→ **TASK MATERIAL**
=====

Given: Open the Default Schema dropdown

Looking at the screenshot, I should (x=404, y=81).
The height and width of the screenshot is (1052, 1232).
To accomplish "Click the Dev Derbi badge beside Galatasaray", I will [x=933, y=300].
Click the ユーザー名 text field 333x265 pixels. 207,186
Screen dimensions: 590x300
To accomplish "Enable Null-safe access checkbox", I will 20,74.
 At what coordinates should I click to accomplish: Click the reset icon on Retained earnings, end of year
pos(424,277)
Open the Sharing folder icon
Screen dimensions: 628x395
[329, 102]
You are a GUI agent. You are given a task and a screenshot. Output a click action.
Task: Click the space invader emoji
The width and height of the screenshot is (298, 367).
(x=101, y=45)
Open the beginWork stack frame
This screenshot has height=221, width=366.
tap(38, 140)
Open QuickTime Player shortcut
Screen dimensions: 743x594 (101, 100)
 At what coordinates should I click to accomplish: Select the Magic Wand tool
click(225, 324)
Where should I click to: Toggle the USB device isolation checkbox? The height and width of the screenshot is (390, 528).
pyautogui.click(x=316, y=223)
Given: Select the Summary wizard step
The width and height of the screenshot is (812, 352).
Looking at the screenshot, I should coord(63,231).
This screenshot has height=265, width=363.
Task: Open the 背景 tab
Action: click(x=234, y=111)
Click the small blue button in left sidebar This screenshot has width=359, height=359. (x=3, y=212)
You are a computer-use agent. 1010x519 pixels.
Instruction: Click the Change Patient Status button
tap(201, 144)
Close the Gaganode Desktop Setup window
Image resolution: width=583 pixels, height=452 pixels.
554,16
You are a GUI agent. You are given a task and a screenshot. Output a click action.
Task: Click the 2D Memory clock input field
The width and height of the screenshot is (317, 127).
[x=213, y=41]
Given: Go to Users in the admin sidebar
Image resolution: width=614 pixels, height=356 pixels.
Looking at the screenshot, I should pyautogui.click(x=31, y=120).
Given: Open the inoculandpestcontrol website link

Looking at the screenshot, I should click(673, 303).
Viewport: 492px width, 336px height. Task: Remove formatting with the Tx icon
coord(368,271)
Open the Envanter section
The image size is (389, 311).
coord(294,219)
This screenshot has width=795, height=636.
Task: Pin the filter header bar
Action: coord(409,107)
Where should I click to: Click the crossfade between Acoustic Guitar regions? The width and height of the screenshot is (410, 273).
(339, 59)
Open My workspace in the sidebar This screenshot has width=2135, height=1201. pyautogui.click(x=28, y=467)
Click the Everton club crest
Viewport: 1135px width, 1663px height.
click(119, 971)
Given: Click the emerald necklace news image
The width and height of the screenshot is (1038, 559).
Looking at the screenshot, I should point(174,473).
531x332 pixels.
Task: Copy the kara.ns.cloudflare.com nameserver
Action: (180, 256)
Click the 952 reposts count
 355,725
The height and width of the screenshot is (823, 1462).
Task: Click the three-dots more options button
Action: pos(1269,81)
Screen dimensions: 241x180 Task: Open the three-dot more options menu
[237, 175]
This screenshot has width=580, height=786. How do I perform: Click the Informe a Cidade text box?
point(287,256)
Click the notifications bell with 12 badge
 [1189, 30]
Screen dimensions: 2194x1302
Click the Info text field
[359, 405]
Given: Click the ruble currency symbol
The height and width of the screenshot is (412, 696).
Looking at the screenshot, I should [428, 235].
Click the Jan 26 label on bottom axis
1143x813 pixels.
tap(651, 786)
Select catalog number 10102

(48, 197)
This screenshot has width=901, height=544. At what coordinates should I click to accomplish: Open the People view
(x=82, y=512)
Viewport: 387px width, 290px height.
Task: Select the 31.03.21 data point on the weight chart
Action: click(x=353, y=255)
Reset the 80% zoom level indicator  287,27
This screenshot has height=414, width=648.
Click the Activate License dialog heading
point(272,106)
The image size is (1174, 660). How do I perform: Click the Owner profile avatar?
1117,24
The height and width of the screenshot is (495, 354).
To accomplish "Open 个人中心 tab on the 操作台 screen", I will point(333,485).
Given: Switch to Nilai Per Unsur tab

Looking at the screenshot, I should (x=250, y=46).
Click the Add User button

=====

→ **WHAT YOU SHOULD DO**
Reproduce the listing starting at its first line and ending at the line that contains "I will 20,74.", changing "Default Schema" to "Primary Schema" and leaving everything else unchanged.

→ **THE SOLUTION**
Given: Open the Primary Schema dropdown

Looking at the screenshot, I should (x=404, y=81).
The height and width of the screenshot is (1052, 1232).
To accomplish "Click the Dev Derbi badge beside Galatasaray", I will [x=933, y=300].
Click the ユーザー名 text field 333x265 pixels. 207,186
Screen dimensions: 590x300
To accomplish "Enable Null-safe access checkbox", I will 20,74.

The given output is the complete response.